7 years and fifty five days ago (I maybe wrong, that's completely not the point) I walked home slowly, I stopped by a newsagent and got something to eat before walking the rest of the way and I really didn't give a fuck about anything at that time. As far as I was concerned the world was a little bit crap and I was having a particularly crap time but that was all there was to it. Then I got into the house and my mother told me 'oh Paul, something terrible has happened'. Around that point I woke up to the world around me. Before then politics and ethics and culture were all things that were there to make me look clever but from the moment my mother said those words the whole world began to matter.

Of course I didn't understand fuck all about what was going on, but watching people die on television repeatedly for the whole afternoon had an impact on me, enough so that I can feel my eyes welling right now.

Back then I had ideas about good and evil that seem stupid to me now but the truth was dawning on me. People, and not just a few but in fact most of the world, are scared.

People are scared that they are going to loose control of their own lives and cultures and jobs and that everything they've ever known will be stripped from them. Years ago I would not have been able to comprehend that kind of fear. It's that kind of fear that drives people to take automatic weapons into schools and aeroplanes into skyscrapers.

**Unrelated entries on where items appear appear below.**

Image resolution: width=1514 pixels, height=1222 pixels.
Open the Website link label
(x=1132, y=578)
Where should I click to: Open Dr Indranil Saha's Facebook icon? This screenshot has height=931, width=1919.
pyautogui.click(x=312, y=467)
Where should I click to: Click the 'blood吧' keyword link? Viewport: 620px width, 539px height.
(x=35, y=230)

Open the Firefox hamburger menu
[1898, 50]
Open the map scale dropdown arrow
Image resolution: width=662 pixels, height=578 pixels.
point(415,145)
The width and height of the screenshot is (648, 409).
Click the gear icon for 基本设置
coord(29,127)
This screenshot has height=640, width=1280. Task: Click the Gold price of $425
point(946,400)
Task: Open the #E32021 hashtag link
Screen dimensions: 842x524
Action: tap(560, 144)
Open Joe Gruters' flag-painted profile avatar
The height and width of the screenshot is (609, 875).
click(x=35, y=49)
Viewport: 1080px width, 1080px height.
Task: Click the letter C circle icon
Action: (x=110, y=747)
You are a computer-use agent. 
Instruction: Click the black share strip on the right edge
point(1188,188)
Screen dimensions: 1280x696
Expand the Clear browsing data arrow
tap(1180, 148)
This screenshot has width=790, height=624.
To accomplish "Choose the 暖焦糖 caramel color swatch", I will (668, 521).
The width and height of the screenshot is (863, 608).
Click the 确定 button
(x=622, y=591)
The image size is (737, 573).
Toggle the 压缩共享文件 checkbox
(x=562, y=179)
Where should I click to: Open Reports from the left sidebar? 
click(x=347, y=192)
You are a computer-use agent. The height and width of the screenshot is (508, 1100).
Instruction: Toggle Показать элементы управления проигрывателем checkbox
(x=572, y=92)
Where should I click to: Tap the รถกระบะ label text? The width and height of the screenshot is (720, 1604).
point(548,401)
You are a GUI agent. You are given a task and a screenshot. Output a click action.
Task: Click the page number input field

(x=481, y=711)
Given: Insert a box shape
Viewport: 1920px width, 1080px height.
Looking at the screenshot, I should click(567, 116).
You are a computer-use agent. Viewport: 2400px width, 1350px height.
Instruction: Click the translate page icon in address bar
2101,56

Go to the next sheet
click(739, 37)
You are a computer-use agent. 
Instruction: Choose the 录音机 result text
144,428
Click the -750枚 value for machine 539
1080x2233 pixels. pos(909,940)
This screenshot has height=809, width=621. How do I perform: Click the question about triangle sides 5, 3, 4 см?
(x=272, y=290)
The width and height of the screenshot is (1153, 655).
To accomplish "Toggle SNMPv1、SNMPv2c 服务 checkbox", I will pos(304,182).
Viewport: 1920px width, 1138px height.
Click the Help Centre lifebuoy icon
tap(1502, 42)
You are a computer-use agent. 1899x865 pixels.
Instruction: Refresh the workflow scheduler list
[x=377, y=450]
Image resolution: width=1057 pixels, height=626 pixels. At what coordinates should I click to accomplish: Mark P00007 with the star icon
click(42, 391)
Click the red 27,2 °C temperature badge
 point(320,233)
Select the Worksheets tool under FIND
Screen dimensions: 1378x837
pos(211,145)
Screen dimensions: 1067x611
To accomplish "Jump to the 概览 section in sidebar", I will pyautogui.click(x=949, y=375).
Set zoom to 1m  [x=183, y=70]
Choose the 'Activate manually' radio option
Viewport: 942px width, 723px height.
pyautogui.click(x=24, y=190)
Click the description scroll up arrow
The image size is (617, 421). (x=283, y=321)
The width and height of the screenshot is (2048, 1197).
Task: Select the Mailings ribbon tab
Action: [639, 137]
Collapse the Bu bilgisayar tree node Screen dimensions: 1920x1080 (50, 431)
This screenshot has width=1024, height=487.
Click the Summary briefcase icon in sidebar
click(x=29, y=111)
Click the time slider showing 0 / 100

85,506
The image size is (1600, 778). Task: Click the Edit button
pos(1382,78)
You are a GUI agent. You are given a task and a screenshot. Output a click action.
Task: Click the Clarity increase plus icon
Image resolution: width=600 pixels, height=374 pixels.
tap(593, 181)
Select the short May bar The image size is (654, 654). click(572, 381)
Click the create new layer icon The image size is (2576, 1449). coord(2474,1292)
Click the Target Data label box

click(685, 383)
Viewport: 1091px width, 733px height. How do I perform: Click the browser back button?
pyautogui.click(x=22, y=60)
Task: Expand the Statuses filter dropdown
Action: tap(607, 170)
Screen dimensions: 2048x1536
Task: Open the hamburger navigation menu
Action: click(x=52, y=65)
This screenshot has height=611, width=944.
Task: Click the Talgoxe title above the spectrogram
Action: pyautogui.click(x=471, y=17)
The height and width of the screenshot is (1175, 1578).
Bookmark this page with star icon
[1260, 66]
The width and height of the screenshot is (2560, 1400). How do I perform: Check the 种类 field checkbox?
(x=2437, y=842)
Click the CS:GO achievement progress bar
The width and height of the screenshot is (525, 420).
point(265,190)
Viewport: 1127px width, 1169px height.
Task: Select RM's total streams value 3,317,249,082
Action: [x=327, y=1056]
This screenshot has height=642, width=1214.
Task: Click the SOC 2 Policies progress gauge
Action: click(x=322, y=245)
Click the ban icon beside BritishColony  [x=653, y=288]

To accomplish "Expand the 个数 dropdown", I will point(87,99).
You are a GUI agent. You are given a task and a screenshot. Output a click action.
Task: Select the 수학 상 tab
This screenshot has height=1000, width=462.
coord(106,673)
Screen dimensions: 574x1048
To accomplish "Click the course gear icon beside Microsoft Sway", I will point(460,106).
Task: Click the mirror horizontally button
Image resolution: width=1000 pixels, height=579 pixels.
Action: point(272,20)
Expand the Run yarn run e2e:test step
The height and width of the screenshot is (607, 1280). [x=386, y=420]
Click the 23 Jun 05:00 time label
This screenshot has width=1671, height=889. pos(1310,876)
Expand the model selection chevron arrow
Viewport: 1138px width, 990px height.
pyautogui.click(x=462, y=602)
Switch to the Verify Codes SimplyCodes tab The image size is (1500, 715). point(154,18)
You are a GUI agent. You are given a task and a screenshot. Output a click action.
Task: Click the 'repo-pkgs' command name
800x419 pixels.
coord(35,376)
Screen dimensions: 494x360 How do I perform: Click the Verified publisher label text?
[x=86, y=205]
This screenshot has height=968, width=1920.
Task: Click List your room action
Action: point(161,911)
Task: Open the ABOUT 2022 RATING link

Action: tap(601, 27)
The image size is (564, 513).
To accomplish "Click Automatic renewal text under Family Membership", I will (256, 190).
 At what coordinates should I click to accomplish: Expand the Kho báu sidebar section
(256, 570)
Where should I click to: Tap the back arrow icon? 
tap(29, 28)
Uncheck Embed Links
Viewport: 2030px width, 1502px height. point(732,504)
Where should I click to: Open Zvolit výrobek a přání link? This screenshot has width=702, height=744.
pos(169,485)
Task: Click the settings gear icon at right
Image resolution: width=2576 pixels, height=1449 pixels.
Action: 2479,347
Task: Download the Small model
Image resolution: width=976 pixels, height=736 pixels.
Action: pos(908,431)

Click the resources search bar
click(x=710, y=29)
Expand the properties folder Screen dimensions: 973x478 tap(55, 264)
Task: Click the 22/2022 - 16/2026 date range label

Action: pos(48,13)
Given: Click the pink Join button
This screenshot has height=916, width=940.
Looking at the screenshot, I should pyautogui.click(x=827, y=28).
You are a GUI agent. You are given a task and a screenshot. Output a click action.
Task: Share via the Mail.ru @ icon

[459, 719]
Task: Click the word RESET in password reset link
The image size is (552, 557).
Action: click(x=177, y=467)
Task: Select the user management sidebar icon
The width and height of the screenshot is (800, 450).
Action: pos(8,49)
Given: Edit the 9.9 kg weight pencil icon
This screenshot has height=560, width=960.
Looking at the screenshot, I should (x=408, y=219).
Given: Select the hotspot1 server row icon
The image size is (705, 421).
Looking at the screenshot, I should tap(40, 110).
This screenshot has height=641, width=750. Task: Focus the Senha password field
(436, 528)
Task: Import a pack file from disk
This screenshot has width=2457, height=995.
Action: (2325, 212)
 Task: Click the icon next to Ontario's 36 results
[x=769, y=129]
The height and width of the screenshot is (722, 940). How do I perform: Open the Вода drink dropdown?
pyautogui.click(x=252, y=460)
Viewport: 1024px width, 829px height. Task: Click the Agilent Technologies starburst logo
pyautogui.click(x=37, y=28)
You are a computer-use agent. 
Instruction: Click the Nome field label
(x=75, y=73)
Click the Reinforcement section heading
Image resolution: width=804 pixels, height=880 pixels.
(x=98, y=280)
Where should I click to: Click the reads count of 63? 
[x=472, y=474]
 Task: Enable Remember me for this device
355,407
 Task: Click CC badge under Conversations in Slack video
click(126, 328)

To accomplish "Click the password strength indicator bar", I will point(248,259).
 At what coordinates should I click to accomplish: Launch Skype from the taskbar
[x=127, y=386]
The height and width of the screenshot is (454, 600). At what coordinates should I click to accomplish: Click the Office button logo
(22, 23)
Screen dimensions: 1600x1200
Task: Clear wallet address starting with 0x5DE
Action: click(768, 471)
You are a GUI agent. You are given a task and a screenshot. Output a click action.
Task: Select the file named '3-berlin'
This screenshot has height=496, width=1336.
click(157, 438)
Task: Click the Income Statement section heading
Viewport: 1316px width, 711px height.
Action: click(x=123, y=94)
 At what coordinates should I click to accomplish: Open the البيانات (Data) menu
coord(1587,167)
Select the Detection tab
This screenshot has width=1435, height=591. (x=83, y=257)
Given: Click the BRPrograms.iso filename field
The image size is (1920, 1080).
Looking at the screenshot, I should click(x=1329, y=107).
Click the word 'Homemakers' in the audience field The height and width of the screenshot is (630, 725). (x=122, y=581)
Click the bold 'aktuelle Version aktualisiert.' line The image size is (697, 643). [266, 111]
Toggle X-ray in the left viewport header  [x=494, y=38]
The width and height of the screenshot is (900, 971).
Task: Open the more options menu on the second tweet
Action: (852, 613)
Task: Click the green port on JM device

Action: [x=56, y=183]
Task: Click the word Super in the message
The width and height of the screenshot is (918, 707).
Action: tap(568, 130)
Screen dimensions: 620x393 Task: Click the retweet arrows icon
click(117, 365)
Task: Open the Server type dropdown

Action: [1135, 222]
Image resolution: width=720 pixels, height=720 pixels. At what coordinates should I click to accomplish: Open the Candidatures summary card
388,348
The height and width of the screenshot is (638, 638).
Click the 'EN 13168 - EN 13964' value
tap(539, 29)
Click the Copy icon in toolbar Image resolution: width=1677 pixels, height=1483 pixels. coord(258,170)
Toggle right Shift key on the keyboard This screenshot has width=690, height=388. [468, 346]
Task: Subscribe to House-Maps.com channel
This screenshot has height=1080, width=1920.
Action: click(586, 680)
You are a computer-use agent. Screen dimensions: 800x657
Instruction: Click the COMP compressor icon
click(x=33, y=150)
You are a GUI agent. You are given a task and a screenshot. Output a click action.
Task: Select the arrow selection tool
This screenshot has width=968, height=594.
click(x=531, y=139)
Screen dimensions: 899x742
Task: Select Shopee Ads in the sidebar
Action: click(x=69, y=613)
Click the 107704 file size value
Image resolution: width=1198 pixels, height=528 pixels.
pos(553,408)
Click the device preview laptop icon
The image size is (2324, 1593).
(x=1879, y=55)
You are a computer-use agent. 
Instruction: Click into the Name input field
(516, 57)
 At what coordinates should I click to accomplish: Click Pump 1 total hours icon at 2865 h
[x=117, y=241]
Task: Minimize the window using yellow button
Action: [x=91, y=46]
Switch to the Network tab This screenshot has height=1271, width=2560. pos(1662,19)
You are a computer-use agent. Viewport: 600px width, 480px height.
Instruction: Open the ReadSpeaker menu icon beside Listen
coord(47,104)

I have, one more than one occasion in the past, feared for my own life. That's nothing. There is a worse fear than that: there is fearing for everything. That is the kind of fear that plagues the world and spreads itself so thickly that no one can recall where it came from. I felt a small dose of fearing for everything a matter of hours ago when I saw McCain holding an 18-3 lead, when the light of hope is dwindling and you can see so much less than before it feels like the whole world is getting smaller. For a while as far as I was concerned the student bar was the only room in the whole wide world because if I left it I would not have known what kind of a world I would be walking into.

It's the difference between that feeling and the feeling that maybe things are going to be on the rise that marks how I'm feeling at the moment. I am more relived that excited. Even if Obama is only the lesser of two evils, the idea that the most powerful country in the world thinks that is a good thing makes me feel amazing.

To all my American friends, I love you.
To everyone else, I love you.

This evening or morning or whatever the hell it is, it is history and I love it. We can start thinking about tomorrow now, yes?